2. Description of the Related Art
In the process of manufacturing semiconductor devices, there is used a film formation step for forming a thin film made of, e.g., SiO2 on a semiconductor wafer, such as a silicon wafer. In the film formation step, a vertical heat processing apparatus of the batch type may be used to perform film formation by chemical vapor deposition (CVD) on a plurality of semiconductor wafers together at a time.
Owing to the demands for increased miniaturization and integration of semiconductor devices, thin films made of, e.g., SiO2 are required to have higher quality. For example, Jpn. Pat. Appln. KOKAI Publication No. 2003-7700 discloses a technique for realizing a thin film of high quality. According to this technique, an ALD (atomic layer deposition) or MLD (molecular layer deposition) method is used to form an SiO2 film by alternately supplying a source gas of a thin film, such as an Si source gas, and an oxidizing agent to repeat lamination of films of an atomic layer level or molecular layer level.
Further, in manufacturing lines, a cleaning process using a cleaning gas is periodically performed to remove extraneous thin film components deposited inside a process container, so as to stably form a thin film of high quality.
On the other hand, Pat. Appln. KOKAI Publications No. 9-246256, No. 2002-313740, No. 2003-188159, and No. 9-171968 disclose techniques for forming a pre-coating inside a process container.
In recent years, thin films made of, e.g., SiO2 have being increasingly required to address higher quality. One of the key factors that affect the characteristics of thin films is metal contamination to thin films.
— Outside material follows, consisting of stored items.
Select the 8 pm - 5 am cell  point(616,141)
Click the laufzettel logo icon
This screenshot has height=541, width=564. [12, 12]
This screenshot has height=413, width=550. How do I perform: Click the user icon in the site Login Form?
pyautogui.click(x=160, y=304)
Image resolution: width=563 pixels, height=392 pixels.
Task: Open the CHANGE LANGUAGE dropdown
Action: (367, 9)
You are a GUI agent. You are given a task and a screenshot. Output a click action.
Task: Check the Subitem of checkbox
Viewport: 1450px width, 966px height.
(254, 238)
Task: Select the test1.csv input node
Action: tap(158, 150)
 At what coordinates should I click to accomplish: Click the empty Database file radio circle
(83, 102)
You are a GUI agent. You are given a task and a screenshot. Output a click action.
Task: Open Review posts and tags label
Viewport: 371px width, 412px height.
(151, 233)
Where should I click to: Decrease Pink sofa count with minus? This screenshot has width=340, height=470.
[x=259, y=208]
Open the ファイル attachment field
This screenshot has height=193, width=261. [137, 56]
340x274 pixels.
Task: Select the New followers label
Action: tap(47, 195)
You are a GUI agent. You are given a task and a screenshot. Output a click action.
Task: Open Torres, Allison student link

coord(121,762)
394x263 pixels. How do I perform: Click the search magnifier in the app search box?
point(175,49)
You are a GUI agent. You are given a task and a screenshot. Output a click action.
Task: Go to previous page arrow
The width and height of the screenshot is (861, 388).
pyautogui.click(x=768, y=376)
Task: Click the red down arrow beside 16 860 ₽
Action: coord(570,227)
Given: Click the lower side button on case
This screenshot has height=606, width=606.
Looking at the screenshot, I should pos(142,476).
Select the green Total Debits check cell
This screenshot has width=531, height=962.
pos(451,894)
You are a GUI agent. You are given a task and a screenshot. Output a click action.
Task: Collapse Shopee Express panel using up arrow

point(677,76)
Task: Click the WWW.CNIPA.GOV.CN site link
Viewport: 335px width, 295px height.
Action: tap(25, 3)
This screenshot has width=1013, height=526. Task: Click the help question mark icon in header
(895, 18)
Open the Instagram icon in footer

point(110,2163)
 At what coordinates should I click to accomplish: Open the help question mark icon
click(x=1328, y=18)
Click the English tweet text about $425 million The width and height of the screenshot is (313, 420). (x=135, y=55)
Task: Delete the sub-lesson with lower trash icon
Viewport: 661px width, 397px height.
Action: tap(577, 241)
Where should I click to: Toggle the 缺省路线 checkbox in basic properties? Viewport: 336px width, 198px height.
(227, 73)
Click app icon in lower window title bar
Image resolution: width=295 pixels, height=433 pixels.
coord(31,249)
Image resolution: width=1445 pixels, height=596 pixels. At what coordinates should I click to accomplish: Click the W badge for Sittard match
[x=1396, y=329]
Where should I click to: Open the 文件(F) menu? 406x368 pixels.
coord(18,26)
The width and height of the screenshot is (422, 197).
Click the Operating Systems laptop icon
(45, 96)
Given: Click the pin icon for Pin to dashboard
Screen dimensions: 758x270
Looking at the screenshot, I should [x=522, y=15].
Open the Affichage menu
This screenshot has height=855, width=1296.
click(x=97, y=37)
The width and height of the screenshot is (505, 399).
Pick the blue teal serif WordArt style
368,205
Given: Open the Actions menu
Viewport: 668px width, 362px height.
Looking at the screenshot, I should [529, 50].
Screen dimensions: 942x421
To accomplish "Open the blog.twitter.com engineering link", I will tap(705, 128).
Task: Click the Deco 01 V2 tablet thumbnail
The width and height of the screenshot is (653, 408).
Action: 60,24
A contaminant source of metal contamination is a metal slipped into a process container.
Although a cleaning process is periodically performed inside the process container, a trace quantity of metal components may be mixed in a cleaning gas to be used for this cleaning process.
If metal components are mixed in the cleaning gas, a trace quantity of metal components is left in the process container after the cleaning process. Where residual metal components are very small in quantity and metal components scattered inside the process container fall within an allowable quantity range, they are harmless. However, the quantity of scattered metal components has been required to fall within a narrower allowable range year by year.
In the future, as regards a process container periodically cleaned by the conventional technique, if the allowable range becomes very narrow, it may be unacceptable to return the process container to the original line or it may be necessary to give up reuse of the process container.